The house was a large one. It covered a great deal of ground although it was only one story high. A wide hall ran through the center of the main building, and there were doors to the right and the left. Through the first doorway to the right, Patricia made her escape; and, through it, Roderick Duncan followed her. But he brought up suddenly, the instant he had crossed the threshold, and stood there, staring. Patricia had passed swiftly ahead of him, and Roderick saw her drop upon her knees beside a couch-bed, whereon a man was lying--and that man was Richard Morton.

Duncan was too greatly amazed for connected thought, but he was conscious of the fact that Morton's eyes sought him over the shoulder of Patricia, who knelt beside the couch. He had never thought that Morton's eyes were quite so expressive. They seemed almost to speak to him, to wonder at his presence there; but, stranger than all else, to express unquestionable pleasure because of his presence. He thought it remarkable that Morton did not move; that the man made no effort to rise, or to speak; that there was neither smile nor frown upon his white, still face. Then, Patricia's voice broke the spell that was upon him. She turned, and beckoned to him.

"Come here, Roderick," she said, softly. "Come and speak to Richard. Tell him that you have come all the way out here, by a special train, to marry me, and that you have brought a minister along with you to perform the ceremony. Come, Roderick, come. He will be made very happy by the news." She turned toward the stricken man, again, and added: "Won't you, Richard?"

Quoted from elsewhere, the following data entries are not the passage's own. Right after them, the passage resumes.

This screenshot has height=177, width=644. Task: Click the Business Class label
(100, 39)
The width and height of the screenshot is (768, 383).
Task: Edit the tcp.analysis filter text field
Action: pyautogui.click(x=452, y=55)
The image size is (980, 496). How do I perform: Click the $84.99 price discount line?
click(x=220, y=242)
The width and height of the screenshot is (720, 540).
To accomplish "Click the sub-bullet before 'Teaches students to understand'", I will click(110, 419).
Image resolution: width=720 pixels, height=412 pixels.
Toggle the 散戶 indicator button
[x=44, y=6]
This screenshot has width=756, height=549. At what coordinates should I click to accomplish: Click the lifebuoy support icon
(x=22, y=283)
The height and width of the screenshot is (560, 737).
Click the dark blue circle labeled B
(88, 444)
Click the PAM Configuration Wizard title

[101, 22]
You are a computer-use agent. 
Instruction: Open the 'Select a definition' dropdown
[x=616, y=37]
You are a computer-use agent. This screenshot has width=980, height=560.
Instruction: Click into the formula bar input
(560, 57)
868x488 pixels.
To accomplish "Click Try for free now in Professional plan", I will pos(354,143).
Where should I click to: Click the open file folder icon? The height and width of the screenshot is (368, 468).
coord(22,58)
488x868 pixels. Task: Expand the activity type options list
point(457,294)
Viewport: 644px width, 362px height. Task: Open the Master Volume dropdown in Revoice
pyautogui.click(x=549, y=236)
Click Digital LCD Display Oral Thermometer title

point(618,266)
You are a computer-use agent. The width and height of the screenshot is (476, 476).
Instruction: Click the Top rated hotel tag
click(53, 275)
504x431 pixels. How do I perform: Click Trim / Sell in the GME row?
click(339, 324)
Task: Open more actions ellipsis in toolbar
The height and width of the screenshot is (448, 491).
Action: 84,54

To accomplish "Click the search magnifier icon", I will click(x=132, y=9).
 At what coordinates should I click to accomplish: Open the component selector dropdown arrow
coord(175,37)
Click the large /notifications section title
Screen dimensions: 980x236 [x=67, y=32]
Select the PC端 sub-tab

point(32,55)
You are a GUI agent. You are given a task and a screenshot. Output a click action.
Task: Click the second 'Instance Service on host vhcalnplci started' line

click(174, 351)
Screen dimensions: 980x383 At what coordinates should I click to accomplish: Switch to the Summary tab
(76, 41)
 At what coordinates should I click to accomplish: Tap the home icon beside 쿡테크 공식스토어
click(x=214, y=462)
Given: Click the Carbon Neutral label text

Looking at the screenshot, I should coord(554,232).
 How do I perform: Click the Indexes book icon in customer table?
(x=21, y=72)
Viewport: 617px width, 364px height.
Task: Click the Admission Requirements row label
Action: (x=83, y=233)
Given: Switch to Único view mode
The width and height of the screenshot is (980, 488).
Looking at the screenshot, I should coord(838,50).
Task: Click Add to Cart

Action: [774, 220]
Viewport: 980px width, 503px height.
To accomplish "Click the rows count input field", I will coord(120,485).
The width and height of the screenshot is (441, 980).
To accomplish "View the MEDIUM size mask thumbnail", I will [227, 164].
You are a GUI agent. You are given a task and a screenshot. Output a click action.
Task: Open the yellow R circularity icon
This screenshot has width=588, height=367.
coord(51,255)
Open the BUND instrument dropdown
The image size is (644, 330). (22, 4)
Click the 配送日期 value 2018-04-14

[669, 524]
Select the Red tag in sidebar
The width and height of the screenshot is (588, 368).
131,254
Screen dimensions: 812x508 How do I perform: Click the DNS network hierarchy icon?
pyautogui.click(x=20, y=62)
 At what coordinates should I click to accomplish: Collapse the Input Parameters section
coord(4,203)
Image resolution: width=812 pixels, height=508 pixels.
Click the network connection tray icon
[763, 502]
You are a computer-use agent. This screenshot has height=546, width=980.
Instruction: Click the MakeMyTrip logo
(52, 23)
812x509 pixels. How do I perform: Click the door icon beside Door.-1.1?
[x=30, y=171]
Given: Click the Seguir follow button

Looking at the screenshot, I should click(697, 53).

Slowly the lids dropped for an instant over those strangely brilliant eyes, and, when they were raised again, the eyes seemed to smile at Roderick; but there was no other emotion visible about the prostrate man.

"I have not told you about him, Roderick," Patricia said, rising to her feet, "but I will do so now, in his presence. He wishes it so; do you not, Richard?"

Again, those eyes closed for an instant, and Roderick understood that the gesture, if gesture it could be called, meant an affirmative.

"Richard wishes you to know all the truth about him," she continued. "I have promised him, many times, that some day I would tell you. He meant to kill himself that night, when he drove his roadster away from Cedarcrest. He guided his car, purposely, into the mass of rocks at the roadside. I found him there. Patrick O'Toole, who is devoted to me, was with me, you know. We saw the wreck, and stopped. Then, we found Richard. Oh, it was awful. I thought he was dead, and I believed that I was his murderer. I still think that I was the unconscious cause of it all, although he will not have it so. I was moaning over him, when Mr. Radnor--you remember him?--found us. He took us to a sanatorium that he knew about, where he said there was a good doctor; and so it proved. I forgot all about Jack Gardner's car, but later I sent Patrick back after it."